Why every choice exists

Why patches instead of the full image?

FHE circuit complexity grows with input size. A 32×32 patch keeps the circuit small enough for practical inference times. The 7×7 grid covers the full 224×224 image.

Why 5-bit quantization?

Lower bit-width reduces the multiplicative depth of the encrypted circuit. 5 bits is the sweet spot where model accuracy is preserved while FHE computation remains feasible.

Why AvgPool instead of MaxPool?

Max requires comparison operations, which are extremely expensive in FHE (they require many encrypted multiplications). Average pooling uses only additions and a constant division.

Why a single linear classifier?

VGG11 normally has 3 fully-connected layers with 4096 neurons each. Each encrypted multiplication adds latency. A single QuantLinear(512, 7) minimizes the FC overhead.

Why send patches one-by-one?

Each encrypted patch is large (the evaluation key alone is significant). Sending patches sequentially keeps memory manageable on both client and server.

Why client-side aggregation?

The PatchAggregator takes the max logit per class across 49 patches. Max is a comparison — doing this in FHE would be expensive.
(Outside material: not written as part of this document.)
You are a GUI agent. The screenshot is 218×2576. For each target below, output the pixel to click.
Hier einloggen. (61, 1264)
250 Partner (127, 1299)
In plaintext after decryption, it’s trivial.

Architecture

Client-server trust model

Client (iOS app)

  • Holds secret key — never leaves device
  • Generates evaluation key (public, sent to server once)
  • Encrypts patches, decrypts results
  • Runs PatchAggregator in plaintext
  • Stores scan history locally as JSON

Server (AWS EC2)

  • Holds only evaluation keys and FHE circuit
  • Cannot decrypt any patient data
  • Processes encrypted patches through FHE circuit
  • Returns encrypted classification vectors
  • Stateless per-inference — no patient data stored

Key insight: Even a compromised server reveals nothing. Without the secret key, the encrypted patches and results are computationally indistinguishable from random noise.

Programmable Cryptography

Cryptography as a cooperation tool

FHE transforms the trust model for medical AI. Instead of asking patients to trust a server, Enclara lets them verify mathematically that their data was never exposed. This is what programmable cryptography unlocks — useful computation between parties who don't need to trust each other.